J.B. Spins

Jazz, film, and improvised culture.

Wednesday, May 30, 2012

Wallander: the Revenge—the Detective Mellowed with Age

Ystad police inspector Kurt Wallander just turned sixty-two—and they were a hard 62.  Though still not exactly a people person, the detective is relatively at peace with himself now and even has close friends on the force to get hammered with.  Inconveniently, a series of spectacular crimes will soon interrupt their revelry in Wallander: The Revenge (series trailer here), the first episode of the second season of the Swedish television adaptation of Henning Mankell’s bestselling crime series, which opens theatrically in New York this Friday (with the entire second season already available on VOD).

Wallander is good at his job, but he is not a counter-terrorism expert.  Unfortunately, when the sub-station powering Ystad is destroying by a sophisticated set of explosives, it appears he has such a situation on his hands.  To make matters worse, the gallery owner hosting a controversial exhibit of Muhammad portraits is viciously murdered under the cover of the resulting darkness.  Is the assassination related to the terrorism attack?  The national authorities assume so, but investigating will be difficult until power is restored to the Malmö exurb.  The rash of exploding cars does not help either.

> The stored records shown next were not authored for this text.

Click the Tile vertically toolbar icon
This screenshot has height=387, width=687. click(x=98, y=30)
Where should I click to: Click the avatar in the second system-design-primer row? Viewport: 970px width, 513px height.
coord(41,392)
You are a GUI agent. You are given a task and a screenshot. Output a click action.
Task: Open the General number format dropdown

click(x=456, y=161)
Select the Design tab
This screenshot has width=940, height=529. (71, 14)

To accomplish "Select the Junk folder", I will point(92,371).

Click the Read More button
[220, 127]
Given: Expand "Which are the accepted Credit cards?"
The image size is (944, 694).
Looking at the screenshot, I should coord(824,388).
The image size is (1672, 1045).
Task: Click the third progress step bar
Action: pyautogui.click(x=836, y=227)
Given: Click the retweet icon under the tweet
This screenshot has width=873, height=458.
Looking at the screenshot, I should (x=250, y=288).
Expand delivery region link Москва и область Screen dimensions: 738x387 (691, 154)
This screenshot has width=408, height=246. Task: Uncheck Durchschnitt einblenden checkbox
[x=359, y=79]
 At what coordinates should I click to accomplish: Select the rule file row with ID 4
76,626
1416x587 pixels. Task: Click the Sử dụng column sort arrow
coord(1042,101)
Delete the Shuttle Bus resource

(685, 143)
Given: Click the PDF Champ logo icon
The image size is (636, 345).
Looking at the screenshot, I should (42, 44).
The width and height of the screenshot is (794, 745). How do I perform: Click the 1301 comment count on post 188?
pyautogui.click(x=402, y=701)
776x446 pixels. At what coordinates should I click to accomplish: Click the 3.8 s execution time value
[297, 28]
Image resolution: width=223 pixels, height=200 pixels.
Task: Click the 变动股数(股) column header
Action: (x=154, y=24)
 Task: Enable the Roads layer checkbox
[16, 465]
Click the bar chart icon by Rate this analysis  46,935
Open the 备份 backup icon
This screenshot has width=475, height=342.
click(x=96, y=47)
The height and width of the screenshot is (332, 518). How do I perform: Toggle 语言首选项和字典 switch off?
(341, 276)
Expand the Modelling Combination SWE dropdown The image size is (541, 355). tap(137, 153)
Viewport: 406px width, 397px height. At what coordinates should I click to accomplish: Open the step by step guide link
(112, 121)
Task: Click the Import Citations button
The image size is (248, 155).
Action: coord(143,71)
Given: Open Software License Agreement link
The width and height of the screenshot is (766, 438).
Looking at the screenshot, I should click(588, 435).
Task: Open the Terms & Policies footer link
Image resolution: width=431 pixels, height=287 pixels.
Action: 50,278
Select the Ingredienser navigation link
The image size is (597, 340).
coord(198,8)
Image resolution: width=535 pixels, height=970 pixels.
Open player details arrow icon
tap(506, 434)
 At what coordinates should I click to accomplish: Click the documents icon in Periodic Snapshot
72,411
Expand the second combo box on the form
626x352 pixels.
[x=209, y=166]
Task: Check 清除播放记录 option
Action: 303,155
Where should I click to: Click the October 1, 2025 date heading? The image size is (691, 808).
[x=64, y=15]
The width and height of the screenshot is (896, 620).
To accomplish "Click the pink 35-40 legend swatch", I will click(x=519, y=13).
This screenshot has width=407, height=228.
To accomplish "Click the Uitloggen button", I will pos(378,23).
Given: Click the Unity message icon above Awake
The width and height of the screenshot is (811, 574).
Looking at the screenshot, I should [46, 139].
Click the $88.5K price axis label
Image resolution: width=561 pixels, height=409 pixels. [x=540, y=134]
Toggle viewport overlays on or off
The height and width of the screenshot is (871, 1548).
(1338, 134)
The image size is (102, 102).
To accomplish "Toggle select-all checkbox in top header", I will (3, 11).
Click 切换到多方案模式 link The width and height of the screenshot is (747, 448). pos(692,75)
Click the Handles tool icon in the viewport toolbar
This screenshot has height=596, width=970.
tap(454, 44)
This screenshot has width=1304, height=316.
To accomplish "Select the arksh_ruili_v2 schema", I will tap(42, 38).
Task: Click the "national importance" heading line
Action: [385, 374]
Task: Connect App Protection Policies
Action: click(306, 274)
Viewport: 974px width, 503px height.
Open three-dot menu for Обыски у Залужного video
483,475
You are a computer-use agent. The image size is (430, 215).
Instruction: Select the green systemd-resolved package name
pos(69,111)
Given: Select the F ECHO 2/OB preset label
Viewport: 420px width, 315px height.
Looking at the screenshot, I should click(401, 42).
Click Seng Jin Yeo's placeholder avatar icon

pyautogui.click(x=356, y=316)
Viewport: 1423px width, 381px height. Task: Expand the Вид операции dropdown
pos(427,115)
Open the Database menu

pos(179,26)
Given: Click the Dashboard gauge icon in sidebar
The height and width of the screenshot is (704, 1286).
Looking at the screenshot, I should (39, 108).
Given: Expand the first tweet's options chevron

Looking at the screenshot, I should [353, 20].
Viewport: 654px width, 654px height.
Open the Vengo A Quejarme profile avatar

Given the big picture themes of terrorism and multicultural tension, Revenge, competently helmed by Charlotte Brändström, is reasonable cinematic for series television (clocking in at ninety minutes, much like most installments of Masterpiece Mystery).  In fact, it also premiered in Swedish cinemas before the second season subsequently bowed on TV.  However, as a whodunit, it is not particularly baffling.  Viewers are clearly primed for resolution absolving all suspicious terrorist types in favor of a more politically correct villain.  Indeed, Revenge largely delivers accordingly.  (However, the precise culpability for each crime is ultimately rather vaguely defined—a bit of a shortcoming for a straightforward procedural.)

Wallander will be familiar to many American mystery fans from Kenneth Branagh’s Emmy winning turn as the agonizing detective on the PBS-BBC English language series.  Actually one of three Swedish actors to play the part, Krister Henriksson is decidedly jowlier and less angst-ridden than Branagh.  Over time, that probably makes him a more welcome home viewing staple.  Nonetheless, he has some genre-fan pleasing moments of prickly intensity in Revenge.

American Swedish mystery enthusiasts will also enjoy seeing Lena Endre, recognizable as Michael Nyqvist’s co-editor and on-and-off lover in the Dragon Tattoo franchise, appearing here as Wallander’s potential romantic interest, state prosecutor Katarina Ahlsell.  In Revenge, they show the promising stirrings of some smart, mature chemistry.

It is fun to watch Henriksson’s Wallander go about his police business, when not walking his beloved dog or growling at his inter-agency colleagues.  However, Revenge’s is a wee bit polemical, at the expense of the story’s credibility.  Still, the character is an established international warhorse, so it is sort of reassuring to see him return in a more contented frame of mind.  For Wallander/Mankell diehards, it opens this Friday (6/1) in New York at the Cinema Village and is available with the rest of the second season of Wallander on VOD and DVD.